The housing sector may have bucked this year’s downturn in asset prices, but the red-hot market is cooling off.
According to the National Association of Realtors, existing home sales fell by 2.4% month over month in April. That is the third-straight decline in existing home sales. Compared with one year ago, sales were down 5.9%.
Existing home sales are now at their lowest level since June 2020, though they’re still historically elevated. That could change, according to NAR chief economist Lawrence Yun. He noted that “higher home prices and sharply higher mortgage rates have reduced buyer activity,” while predicting more downside to come.
"It looks like more declines are imminent in the upcoming months, and we'll likely return to the prepandemic home sales activity after the remarkable surge over the past two years,” he said.
On the bright side, Yun said “listed homes are still selling swiftly, and home prices are much higher than a year ago” with the national sales price up 14.8% to $391,200.
The economist explained that the current situation of falling sales and high prices—with buyers snapping up homes on the market quickly—is unusual.
It seems that some buyers have been priced out of the market due to high mortgage rates, while others are unaffected. All-cash sales accounted for about a quarter of all home sales in April, and Yun explained that buyers with short-tenure expectations could “opt for 5-year adjustable-rate mortgages,” which initially have lower rates than their fixed-rate counterparts.
Those two segments of buyers could keep upward pressure on home prices, even as their rate of growth is likely to slow. Through April, home prices have increased on a year-over-year basis for 122 consecutive months—a record streak.
Along with strong demand, constrained supply has been a significant factor in driving housing prices up. The NAR’s latest data showed that inventory levels are improving, but just barely.
“Total housing inventory at the end of April amounted to 1,030,000 units, up 10.8% from March and down 10.4% from one year ago. Unsold inventory sits at a 2.2-month supply at the current sales pace, up from 1.9 months in March and down from 2.3 months in April 2021,” the NAR said.
Housing-Related ETFs Struggle
Unlike housing prices, housing-related ETFs have struggled mightily this year. Everything from the iShares Residential and Multisector Real Estate ETF (REZ) to the iShares U.S. Home Construction ETF (ITB) to the Hoya Capital Housing ETF (HOMZ) is lower this year, keying off the decline in homebuying activity rather than resilient home prices.
Year to date as of May 19, REZ was down by 16.4%; HOMZ was lower by 31.7%; and ITB had lost 31.7%.
ITB has a direct focus on homebuilders, with two-thirds of its portfolio allocated to stocks in that category, like D.R. Horton Inc., Lennar Corp. and NVR Inc. Building products and home improvement retailer stocks are the next biggest groups in the ETF, making up about a quarter of the fund. Companies like TopBuild Corp. and Home Depot Inc. are included in that part of the portfolio.

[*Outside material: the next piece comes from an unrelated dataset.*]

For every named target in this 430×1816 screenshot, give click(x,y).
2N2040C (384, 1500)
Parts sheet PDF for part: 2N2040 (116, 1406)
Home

REZ is a REIT ETF that is heavily allocated to residential REITs; about half of its portfolio is in that category, which includes REITs that rent out apartments and single-family homes. REITs are required by law to pay out 90% of their taxable income as dividends to shareholders.
Finally, HOMZ doesn’t fit the typical sector or industry classification mold. It uses a proprietary index that combines residential REITs (30% weighting) with homebuilders (30%) and home improvement companies (20%), as well as housing technology companies (20%). Zillow and Redfin are two companies included in the latter group.